Task details | Both the line below containing "Terms and Conditions (108, 1240)" and the line containing "Website by Rule1 Agency (206, 2526)", along with every line between them, should be repeated exactly; no other line belongs in the answer.

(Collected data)
★ ★ ★
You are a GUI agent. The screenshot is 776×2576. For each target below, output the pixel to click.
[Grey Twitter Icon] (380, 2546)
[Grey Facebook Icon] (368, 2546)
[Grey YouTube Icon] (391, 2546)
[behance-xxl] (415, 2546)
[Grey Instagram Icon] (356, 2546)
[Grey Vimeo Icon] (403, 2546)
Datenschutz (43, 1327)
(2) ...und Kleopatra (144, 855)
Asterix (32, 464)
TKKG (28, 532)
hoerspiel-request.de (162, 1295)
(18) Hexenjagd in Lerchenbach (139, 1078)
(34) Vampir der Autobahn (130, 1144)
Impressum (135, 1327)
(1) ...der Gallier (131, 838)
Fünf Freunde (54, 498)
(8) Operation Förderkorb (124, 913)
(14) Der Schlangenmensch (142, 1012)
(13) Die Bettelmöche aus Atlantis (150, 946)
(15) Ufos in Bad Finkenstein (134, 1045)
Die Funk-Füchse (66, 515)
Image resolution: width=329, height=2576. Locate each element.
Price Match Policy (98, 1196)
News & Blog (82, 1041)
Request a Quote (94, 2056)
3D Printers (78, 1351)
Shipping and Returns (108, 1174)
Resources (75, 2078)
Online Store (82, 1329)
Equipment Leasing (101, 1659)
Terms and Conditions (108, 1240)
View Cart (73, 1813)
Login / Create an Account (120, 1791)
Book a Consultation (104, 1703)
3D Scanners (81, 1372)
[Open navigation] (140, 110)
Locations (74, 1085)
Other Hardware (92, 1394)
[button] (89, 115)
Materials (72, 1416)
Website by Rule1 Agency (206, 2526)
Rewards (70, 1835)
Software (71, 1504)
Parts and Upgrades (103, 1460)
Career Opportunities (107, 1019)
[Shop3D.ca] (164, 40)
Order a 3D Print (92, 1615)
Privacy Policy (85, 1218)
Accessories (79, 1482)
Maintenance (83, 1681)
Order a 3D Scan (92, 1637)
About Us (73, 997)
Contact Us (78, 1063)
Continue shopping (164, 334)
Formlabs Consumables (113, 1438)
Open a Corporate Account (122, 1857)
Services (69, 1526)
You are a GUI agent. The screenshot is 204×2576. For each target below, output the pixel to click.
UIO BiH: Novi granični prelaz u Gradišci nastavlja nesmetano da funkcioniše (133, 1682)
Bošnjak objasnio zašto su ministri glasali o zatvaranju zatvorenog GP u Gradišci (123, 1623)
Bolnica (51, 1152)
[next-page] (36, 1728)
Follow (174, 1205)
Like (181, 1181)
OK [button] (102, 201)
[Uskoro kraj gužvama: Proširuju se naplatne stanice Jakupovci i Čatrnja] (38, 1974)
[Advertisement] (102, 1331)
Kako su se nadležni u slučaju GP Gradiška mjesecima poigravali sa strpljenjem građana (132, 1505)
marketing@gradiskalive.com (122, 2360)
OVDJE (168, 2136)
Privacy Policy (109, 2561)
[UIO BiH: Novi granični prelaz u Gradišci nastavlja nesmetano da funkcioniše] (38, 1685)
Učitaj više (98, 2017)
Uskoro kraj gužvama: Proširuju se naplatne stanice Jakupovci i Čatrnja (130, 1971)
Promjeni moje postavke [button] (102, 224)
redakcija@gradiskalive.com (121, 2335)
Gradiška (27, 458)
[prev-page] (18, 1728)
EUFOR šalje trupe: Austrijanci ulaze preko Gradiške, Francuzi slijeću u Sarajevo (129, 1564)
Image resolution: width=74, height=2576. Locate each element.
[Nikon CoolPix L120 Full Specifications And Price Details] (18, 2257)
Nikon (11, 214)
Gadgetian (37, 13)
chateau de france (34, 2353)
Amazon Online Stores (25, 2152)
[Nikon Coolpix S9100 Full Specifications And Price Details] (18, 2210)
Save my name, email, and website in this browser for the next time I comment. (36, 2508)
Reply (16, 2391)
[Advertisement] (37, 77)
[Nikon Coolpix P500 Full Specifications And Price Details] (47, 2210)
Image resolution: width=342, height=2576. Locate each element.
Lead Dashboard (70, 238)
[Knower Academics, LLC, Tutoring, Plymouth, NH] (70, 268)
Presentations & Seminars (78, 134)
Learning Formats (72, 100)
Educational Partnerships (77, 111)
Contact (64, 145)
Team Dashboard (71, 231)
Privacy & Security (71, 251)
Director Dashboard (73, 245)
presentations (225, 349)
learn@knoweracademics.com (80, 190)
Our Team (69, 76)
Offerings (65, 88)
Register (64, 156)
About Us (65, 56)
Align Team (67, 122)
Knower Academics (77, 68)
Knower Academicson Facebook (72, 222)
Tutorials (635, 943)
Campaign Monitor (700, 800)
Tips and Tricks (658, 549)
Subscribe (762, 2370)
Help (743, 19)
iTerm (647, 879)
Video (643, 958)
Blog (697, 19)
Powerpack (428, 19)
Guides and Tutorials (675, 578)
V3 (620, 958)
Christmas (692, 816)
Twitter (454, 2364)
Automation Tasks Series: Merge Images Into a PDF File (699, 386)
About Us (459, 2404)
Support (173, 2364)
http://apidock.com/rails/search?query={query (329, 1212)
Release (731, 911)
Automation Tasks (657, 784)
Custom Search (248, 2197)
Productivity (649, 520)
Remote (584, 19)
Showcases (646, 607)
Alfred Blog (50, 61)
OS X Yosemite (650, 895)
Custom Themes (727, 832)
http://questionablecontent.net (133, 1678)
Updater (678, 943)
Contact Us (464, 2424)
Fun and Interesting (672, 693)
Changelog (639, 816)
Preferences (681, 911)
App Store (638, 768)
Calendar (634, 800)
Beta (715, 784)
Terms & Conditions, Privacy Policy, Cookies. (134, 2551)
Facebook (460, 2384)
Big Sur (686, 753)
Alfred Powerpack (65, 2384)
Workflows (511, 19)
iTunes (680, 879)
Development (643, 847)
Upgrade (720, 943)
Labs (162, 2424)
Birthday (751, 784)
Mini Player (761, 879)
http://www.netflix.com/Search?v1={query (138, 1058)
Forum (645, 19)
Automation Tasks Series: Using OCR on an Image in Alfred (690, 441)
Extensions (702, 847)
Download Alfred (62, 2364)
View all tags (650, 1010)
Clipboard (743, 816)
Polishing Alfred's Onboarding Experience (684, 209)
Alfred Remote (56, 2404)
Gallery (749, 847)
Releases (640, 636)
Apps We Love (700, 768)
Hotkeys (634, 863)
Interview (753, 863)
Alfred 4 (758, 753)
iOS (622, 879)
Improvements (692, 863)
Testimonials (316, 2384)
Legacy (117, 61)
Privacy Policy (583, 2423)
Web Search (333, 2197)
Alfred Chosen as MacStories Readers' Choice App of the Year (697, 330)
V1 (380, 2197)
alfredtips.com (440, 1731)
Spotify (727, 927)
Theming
★ ★ ★
Solution for this problem |
Terms and Conditions (108, 1240)
View Cart (73, 1813)
Login / Create an Account (120, 1791)
Book a Consultation (104, 1703)
3D Scanners (81, 1372)
[Open navigation] (140, 110)
Locations (74, 1085)
Other Hardware (92, 1394)
[button] (89, 115)
Materials (72, 1416)
Website by Rule1 Agency (206, 2526)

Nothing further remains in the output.